In ferroelectric materials, molecules are polarized, and they also segregate and align based on polarization. Moreover, 2D ferroelectrics change shape in response to electrical stimuli—a phenomenon known as inverse flexoelectricity. In the tin–selenium crystal that is the focus of this research, molecules self-organize into patches or domains, and the flexoelectric effect causes these to move, giving rise to structural shifts in the material that impact its properties and behavior.

“It’s really important that we understand the intricate relationship between atomic structure and electric polarization, which is a critical feature in ferroelectric materials,” said Han, an assistant professor of materials science and nanoengineering. “This domain-dependent structure can be very useful for engineers to figure out how to best use the material and rely on its properties to design applications.”

Unlike conventional ferroelectrics in which atoms are bound by a rigid lattice, in the tin–selenite crystal studied by Han and Shi, the forces that bind the atoms together are weaker, giving the atomic lattice a more supple and pliant quality.

“The material belongs to a special class of 2D materials known as van der Waals ferroelectrics, whose properties could serve to design next-generation, ultra-thin data storage devices and sensors,” Shi said. “Van der Waals forces are weaker than chemical bonds—they’re the same kind of forces that allow geckos to defy gravity and climb walls.

“The soft in-plane lattices of this 2D material coupled with relatively weaker interlayer van der Waals forces give rise to a unique structural landscape.

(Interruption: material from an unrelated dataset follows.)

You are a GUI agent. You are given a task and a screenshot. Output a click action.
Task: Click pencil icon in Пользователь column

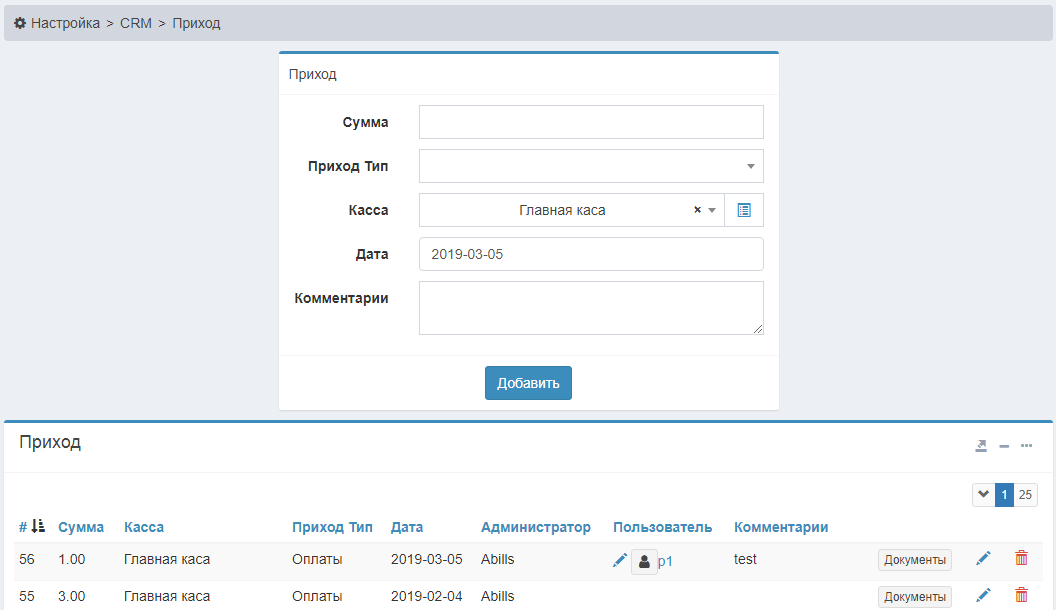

These distinctive structural features generate effects exclusive to 2D ferroelectrics that are absent in their bulk counterparts.”

The greater degree of flexibility or freedom of the atomic lattice in 2D van der Waals ferroelectrics makes it more difficult to map out the relationship between polarization and material structure.

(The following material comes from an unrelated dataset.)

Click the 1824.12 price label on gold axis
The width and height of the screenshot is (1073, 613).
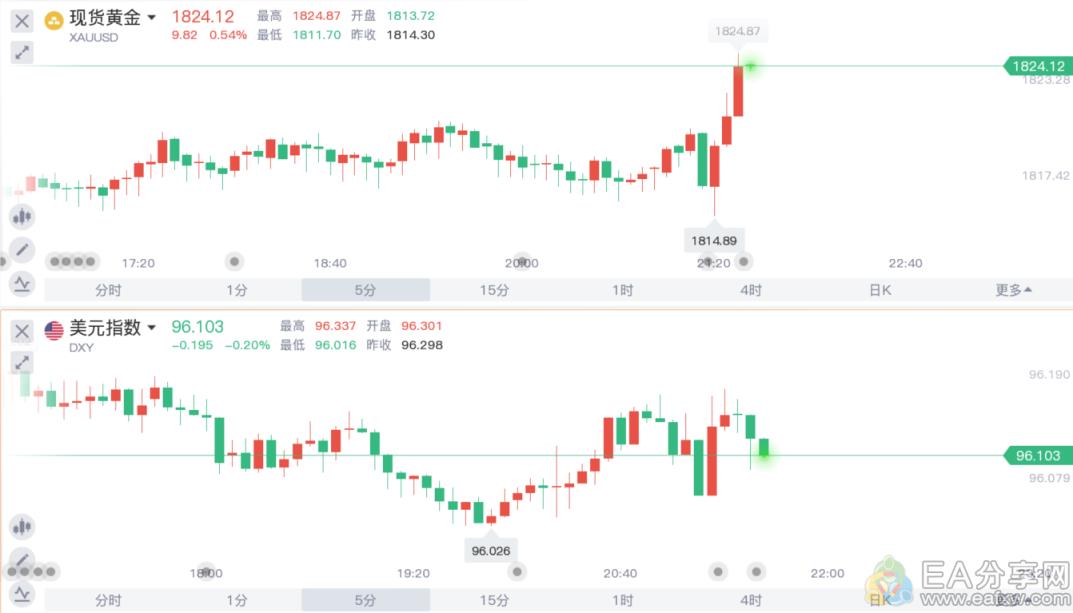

“In our study, we developed a new technique that allows us to look at both in-plane strain and out-of-plane stacking order simultaneously, which is something conventional investigations of this material were unable to do previously,” Han said. “Our findings are set to revolutionize domain engineering in 2D van der Waals ferroelectrics and position them as fundamental building blocks in the development of advanced devices for the future,” Han said.

Correction note (12/7/2023): In paragraph 4, ‘flexoelectricity’ has been updated to ‘inverse flexoelectricity’ for accuracy.”